The Axenfeld-Rieger syndrome gene FOXC1 contributes to left-right patterning

Normal body situs requires precise spatiotemporal expression of the Nodal-Lefty-Pitx2 cascade in the lateral plate mesoderm. The ultimate output of this patterning is establishment of the left-right axis, which provides vital cues for correct organ formation and function. Mutations, deletions and duplications in PITX2 and FOXC1 lead to the rare genetic disease Axenfeld-Rieger syndrome (ARS). While situs defects are not a recognised feature of ARS, partial penetrance of cardiac septal defects and valve incompetence is observed; both of these congenital heart defects (CHDs) also occur following disruption of left-right patterning. Here we investigated whether foxc1 genes have a critical role in specifying organ situs. We demonstrate that CRISPR/Cas9 generated mutants for the zebrafish paralogs foxc1a and foxc1brecapitulate ARS phenotypes including craniofacial dysmorphism, hydrocephalus and intracranial haemorrhage. Furthermore, foxc1a-/-; foxc1b-/- mutant animals display cardiac and gut situs defects. Modelling FOXC1 duplication by transient mRNA overexpression revealed that increased foxc1 dosage also results in organ situs defects.
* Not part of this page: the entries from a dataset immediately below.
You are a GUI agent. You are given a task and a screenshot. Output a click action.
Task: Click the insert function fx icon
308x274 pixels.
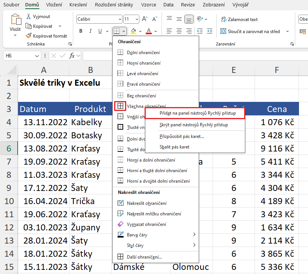(72, 56)
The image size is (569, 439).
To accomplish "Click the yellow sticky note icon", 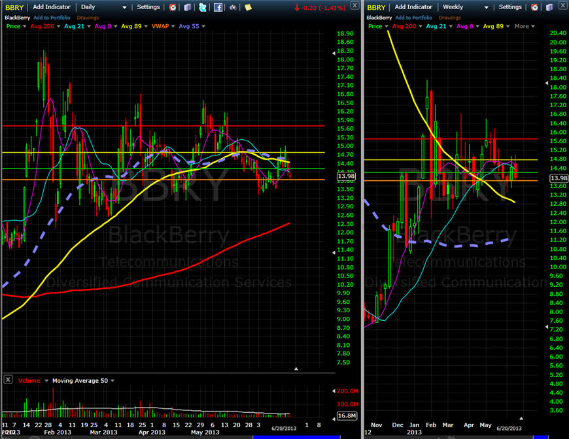I will [x=248, y=7].
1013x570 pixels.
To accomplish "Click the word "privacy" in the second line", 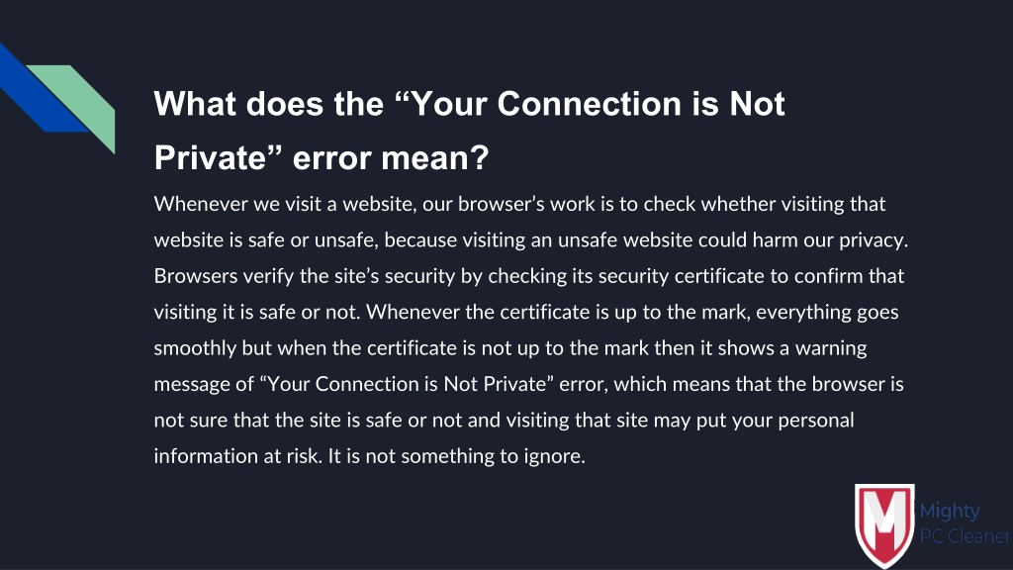I will [874, 241].
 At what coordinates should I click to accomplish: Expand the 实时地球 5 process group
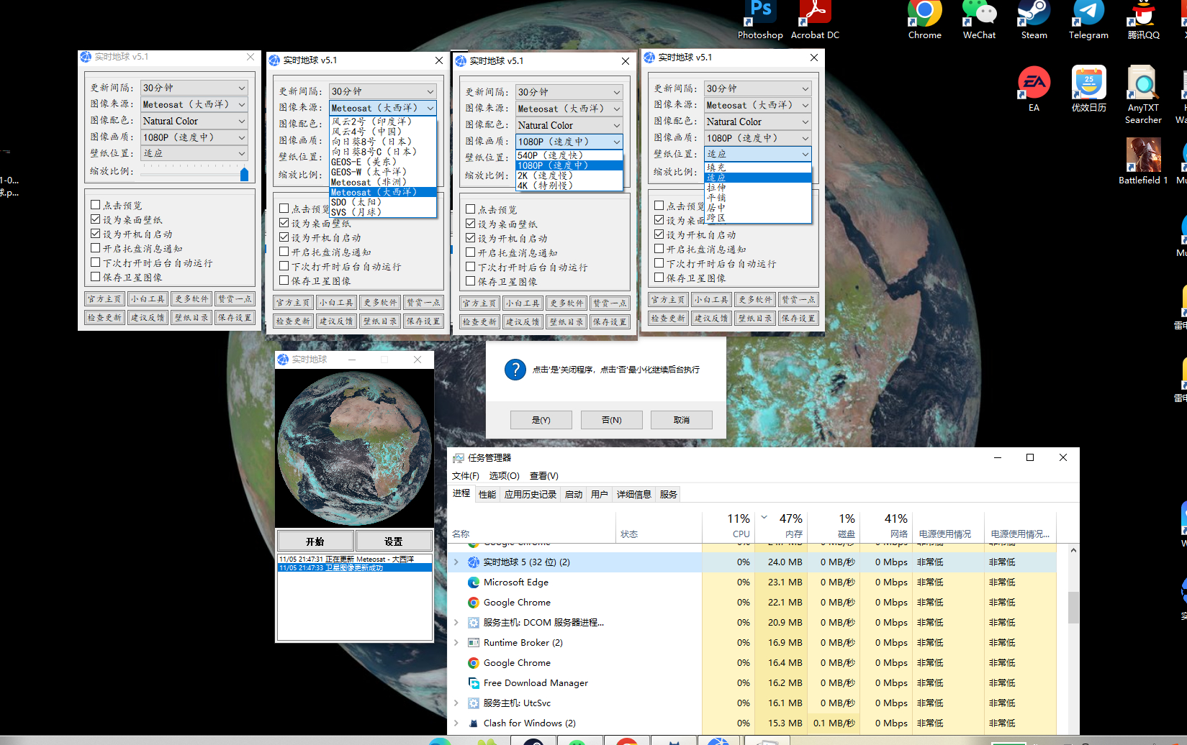pos(456,562)
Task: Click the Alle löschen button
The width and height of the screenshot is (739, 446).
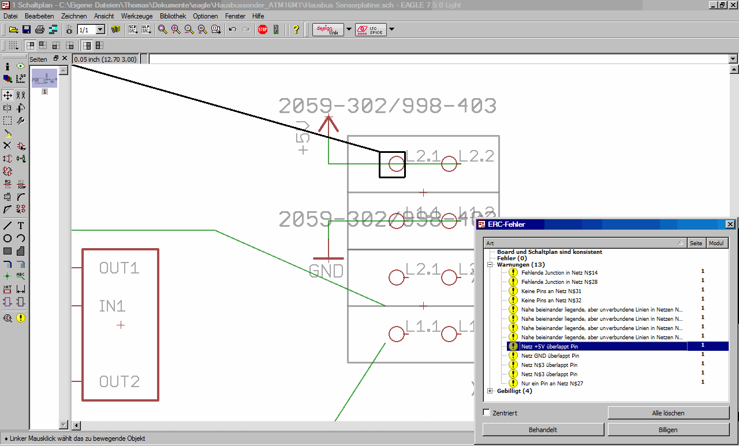Action: pyautogui.click(x=668, y=413)
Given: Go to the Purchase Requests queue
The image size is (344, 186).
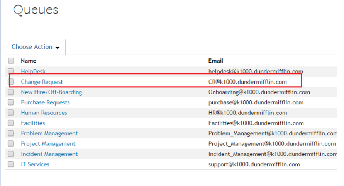Looking at the screenshot, I should tap(45, 102).
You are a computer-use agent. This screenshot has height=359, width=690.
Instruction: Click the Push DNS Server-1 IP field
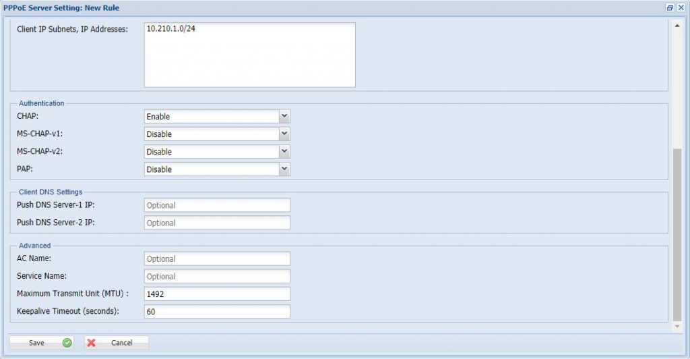pos(217,205)
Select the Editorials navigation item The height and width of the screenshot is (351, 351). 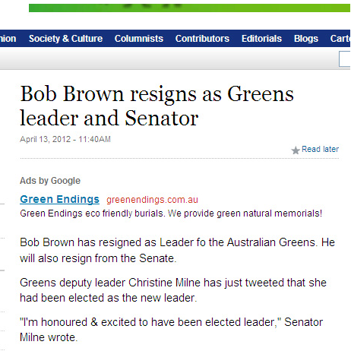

Analysis of known left-right patterning genes revealed a loss in expression of the NODAL antagonist lefty2 in the lateral plate mesoderm. Consistently, LEFTY2 mutations are known to cause human cardiac situs defects. Our data reveal a novel role for the forkhead-box transcription factor foxc1 in patterning of the left-right axis, and provide a plausible mechanism for the incidence of congenital heart defects in Axenfeld-Rieger syndrome patients.